Однажды вечером в нескольких верстах от Токсово горел костер у подножия одного из холмов. Дачники лежали полукругом, подкидывали сосновые ветки, беседовали о политике.
Майские жуки летали вокруг молодых сосенок.
Песчаной стеной вниз обрывалась зелень.
Свистонов, глухая прачка Трина Рублис, Куку и городская девушка Наденька сидели среди дачников.
Трина Рублис была с прошлым, пышным, диким, обладала еще недавно красотой. Но года два тому назад она вся как-то обмякла и распустилась. Пепельные волосы ее уже не вызывали больше сравнений, а розовые щеки стали желты и одутловаты.
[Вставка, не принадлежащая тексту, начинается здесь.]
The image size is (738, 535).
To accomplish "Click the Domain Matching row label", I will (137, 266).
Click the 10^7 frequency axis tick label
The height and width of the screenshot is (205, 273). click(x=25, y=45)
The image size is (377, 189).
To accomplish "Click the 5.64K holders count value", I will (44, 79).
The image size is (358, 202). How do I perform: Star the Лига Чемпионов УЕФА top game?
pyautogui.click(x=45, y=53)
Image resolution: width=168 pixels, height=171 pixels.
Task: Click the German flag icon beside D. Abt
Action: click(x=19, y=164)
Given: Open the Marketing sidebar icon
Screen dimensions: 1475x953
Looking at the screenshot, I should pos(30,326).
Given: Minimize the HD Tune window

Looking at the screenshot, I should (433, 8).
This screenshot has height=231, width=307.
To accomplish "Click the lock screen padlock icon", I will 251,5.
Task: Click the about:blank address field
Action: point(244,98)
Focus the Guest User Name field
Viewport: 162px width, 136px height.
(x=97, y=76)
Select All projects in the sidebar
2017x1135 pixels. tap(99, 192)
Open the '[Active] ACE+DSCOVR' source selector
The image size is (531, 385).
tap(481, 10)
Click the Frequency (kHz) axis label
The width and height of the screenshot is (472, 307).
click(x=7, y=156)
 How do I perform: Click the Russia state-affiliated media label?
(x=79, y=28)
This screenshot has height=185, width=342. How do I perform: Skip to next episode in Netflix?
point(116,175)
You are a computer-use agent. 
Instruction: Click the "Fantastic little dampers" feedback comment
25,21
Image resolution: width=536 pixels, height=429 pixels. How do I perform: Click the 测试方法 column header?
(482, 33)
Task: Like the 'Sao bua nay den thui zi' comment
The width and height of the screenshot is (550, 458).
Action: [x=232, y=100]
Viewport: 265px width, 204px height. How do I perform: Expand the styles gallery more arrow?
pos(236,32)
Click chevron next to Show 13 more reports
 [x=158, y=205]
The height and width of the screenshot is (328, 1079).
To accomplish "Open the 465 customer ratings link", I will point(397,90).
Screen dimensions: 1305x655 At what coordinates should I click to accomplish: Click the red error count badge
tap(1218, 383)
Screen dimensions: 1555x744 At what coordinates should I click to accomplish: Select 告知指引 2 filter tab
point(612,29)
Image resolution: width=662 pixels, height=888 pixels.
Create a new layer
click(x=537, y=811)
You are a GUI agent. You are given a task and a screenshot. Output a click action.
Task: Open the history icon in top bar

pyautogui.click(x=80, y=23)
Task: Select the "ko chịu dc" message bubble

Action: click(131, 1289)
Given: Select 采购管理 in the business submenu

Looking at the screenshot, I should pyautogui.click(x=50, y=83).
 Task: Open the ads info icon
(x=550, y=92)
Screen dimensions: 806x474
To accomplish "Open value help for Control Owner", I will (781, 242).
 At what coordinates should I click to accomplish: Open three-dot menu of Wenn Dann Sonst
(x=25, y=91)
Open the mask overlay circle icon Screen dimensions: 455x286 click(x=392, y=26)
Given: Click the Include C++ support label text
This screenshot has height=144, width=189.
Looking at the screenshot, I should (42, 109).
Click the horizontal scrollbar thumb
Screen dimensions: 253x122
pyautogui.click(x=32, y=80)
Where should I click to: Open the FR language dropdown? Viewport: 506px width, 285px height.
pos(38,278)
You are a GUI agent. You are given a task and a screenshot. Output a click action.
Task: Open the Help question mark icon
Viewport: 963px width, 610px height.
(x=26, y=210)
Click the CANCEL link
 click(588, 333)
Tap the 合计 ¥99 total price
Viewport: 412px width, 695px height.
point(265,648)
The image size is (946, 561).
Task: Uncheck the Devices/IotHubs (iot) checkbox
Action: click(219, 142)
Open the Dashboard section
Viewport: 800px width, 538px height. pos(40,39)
Неизвестно, о чем думало в тот вечер существо, жившее в мире, лишенном звучаний. Может быть, в ее воображении восставал красавец офицер Дикой дивизии, обвенчавшийся с ней наспех в Детском Селе во время наступления Юденича на Петроград по паспорту своего убитого товарища, затем бесследно, может быть не по своей вине, исчезнувший.
Куку важно сидел у ног девушки, смотрел поверх костра на рябь озера.
Свистонов сжимал руку прачки и, убедившись, что никто его не слушает, и зная, что она его не услышит, рассказывал ей, издевался над глухой бывшей красавицей. Та смотрела на его губы и думала, когда же ей следует рассмеяться.
– Вот я свел Куку с девушкой, – продолжал Свистонов, гладя руку глухой. – Я потом перенесу их в другой мир, более реальный и долговечный, чем эта минутная жизнь. Они будут жить в нем, и, находясь уже в гробу, они еще только начнут переживать свой расцвет и изменяться до бесконечности. Искусство – это извлечение людей из одного мира и вовлечение их в другую сферу. Литература более реальна, чем этот распадающийся ежеминутно мир.